灼熱の溶岩のような深紅の空とそれとは対極に白い巨大な石柱が多重構造のように浮遊する空間だ。

一つの浮遊する石柱の上に片膝を立て、腰掛けている人物がいた。

頭に黒頭巾を巻いた銀髪でアメジストの隻眼を持つ白い肌の青年は立てた片膝に頬杖を着きボーッと第一階層の深紅の空を眺めていた。

「おーい!黒刀!!」

聞き覚えのある声に名前を呼ばれた青年は緩慢な動きで首を動かし、声が聞こえた方に顔ごと視線を向ける。

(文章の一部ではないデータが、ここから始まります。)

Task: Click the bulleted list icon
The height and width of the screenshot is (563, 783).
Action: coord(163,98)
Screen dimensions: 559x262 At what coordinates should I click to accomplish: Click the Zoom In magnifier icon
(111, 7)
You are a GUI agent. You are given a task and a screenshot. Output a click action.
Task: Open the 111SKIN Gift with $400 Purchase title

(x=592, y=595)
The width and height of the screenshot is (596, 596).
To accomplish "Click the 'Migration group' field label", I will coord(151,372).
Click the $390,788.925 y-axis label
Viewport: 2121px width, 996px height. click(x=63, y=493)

目を向けると、そこにはオレンジ色の髪でブラウンの双眼を持つ死神代行の姿があった。

(また来たのかよ・・・・)

黒刀と呼ばれた青年は心の中で呟くと、呆れたように溜め息を吐く。

オレンジ髪の死神代行は黒刀の前まで来ると、嬉々とした笑みを浮かべる。

「よっ」

「よっ。で?何の用だよ・・・一護」

既に日常と化してきている彼の姿に黒刀は半ばうんざりしながら口を開き、隣にいる死神代行こと、黒崎一護を見上げる。

自分を見上げて来る黒刀に一護は思わずドキリとした。

いつもは自分の背が低いため、滅多に見られないが・・・黒刀が腰掛けているため、自然と上目遣いになる。

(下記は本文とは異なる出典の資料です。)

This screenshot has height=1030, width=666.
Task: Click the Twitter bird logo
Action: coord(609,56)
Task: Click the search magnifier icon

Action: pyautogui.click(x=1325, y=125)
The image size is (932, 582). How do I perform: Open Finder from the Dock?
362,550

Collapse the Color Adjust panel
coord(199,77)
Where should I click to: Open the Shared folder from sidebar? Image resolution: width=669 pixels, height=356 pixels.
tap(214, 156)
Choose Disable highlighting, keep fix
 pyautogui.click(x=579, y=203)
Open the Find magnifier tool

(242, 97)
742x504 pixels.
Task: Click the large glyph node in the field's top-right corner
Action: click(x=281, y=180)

彼に上目遣いで見上げられているのに一護は嬉しく思いながら手にした袋を黒刀に突き出す。

「ん 」

「?・・・」

黒刀は疑問符を浮かべながら差し出された袋を受け取る。

「なぁ、黒刀。暇だったら俺と一緒に今から現ー・・・」

怪訝な表情をしながらも袋を受け取ってくれた黒刀に一護は口を開くが最後まで言い終わる前に自分に向かって炎が飛んで来た。

一護はその炎を間一髪の所で躱す。

一方、黒刀は何が起こったのか分からないと言うようにアメジストの隻眼をぱちくりと瞬きさせる・・・。

一護は炎が飛んで来た方を見る。

そこには、わなわなと怒りを露わにする紫髪で高襟のマントを纏った緑眼の青年がいた。

一護はその青年の姿を見た瞬間、嫌そうな顔をする。

(チッ・・・。やっぱ来やがったか・・・)

舌打ちをし、心の中で呟く。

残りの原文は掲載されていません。